Bununla birlikte, 2000’lerin başında araştırmacılar, protonların ve elektronların spinini kullanarak, elektron-proton elastik saçılımını ölçen polarize elektron ışınları kullanıp, deneyler yapmaya başladılar. Bu deneyler, elektronlar ve protonlar arasındaki yüksek enerjili etkileşimlerle elektriksel ve manyetik yük dağılım oranlarının dramatik bir şekilde azaldığını ortaya koydu.
Bu teori, etkileşim sırasında bazen iki fotonun alışverişi yapılmadığını ve bunun da eşit olmayan yük dağılımına neden olduğunu ortaya çıkardı. Üstelik teori, bu parçacıkların her ikisinin de “sert” veya “yüksek enerjili fotonlar” olacağını öngördü.
Bu “iki foton değişimini” tanımlamak amacıyla; MIT Nükleer Bilim Laboratuvarı’nda araştırmacılar tarafından yönetilen uluslararası bir ekip, Hamburg’daki Alman Elektron Sinkrotronunda (DESY) OLYMPUS olarak bilinen yedi yıllık bir deney gerçekleştirdi.
Physical Review Letters dergisinde yayınlanan bir makalede araştırmacılar, iki fotonun gerçekten elektron-proton etkileşimleri sırasında değiş tokuş edildiğini gösteren bu deneyin sonuçlarını ortaya koyuyor.
Nükleer Bilimler için deneyi yöneten Hadronik Fizik Grubu; teorik tahminlerin aksine, OLYMPUS ölçümlerinin analizi, zamanın çoğunda fotonlardan yalnızca birinin yüksek enerjiye sahip olduğunu, diğerinin ise Fizik Profesörü Richard Milner’e göre gerçekten çok az enerji taşıması gerektiğini gösteriyor.
Deney fikrini 2000’lerin sonlarında öneren grup, 2010 yılında fon sağladı.
Araştırmacılar, eski BLAST spektrometresini (MIT‘de kurulu karmaşık bir 125 metreküp büyüklüğünde dedektör) parçalamak zorunda kaldılar ve onu bazı yeniliklerle yeniden birleştirildiği Almanya’ya nakletmek zorunda kaldılar. Laboratuvardaki parçacık hızlandırıcısıyla, (kendisinin de görevinden alınmadan ve o yılın sonunda kapanmadan önce) 2012’de üç ay boyunca deney gerçekleştirdiler.
Nükleer Bilim Laboratuvarı ve MIT’de Hadronik Fizik Grubu’ndan Douglas Hasell’in yürüttüğü çalışmada; ABD ve Rusya’da iki farklı yerde, aynı zamanda gerçekleştirilen deney, protonları hem negatif yüklü elektronlar hem de pozitif yüklü pozitronlar ile patlamayı ve bu iki etkileşimin arasındaki farkı karşılaştırdılar.
Hasell, bu proses, protonların elektron veya pozitronlar tarafından dağılıp dağılmadığına bağlı olarak oldukça farklı bir ölçüm üretecek. “Eğer bir fark (ölçümlerde) görürsek, önemli bir iki foton etkisi olduğunu gösterecektir.”

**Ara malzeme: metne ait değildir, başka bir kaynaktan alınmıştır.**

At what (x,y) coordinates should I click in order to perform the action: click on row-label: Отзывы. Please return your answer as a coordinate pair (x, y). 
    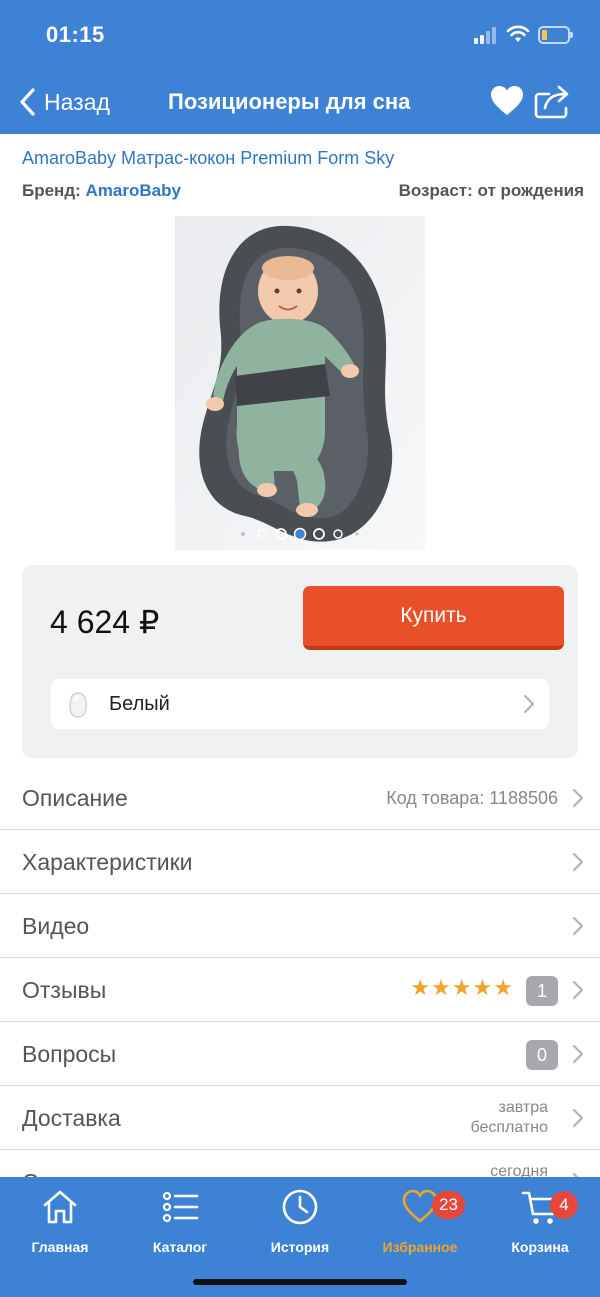
    Looking at the image, I should click on (64, 990).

Hasell, üç ay boyunca çarpışmalara devam etti ve ortaya çıkan verilerin analizi için üç yıl daha geçtiğini belirtti.
Hasell “Kuramsal ve deneysel sonuçlar arasındaki fark, iki foton değişim efektinin beklenenden daha fazla olması daha yüksek enerjilerde ileri deneylerin gelecekte yapılması gerekebileceği anlamına gelir.
Bununla birlikte, OLYMPUS deneyinde ulaşılan hassasiyetin aynısını sağlamak zor olabilir.”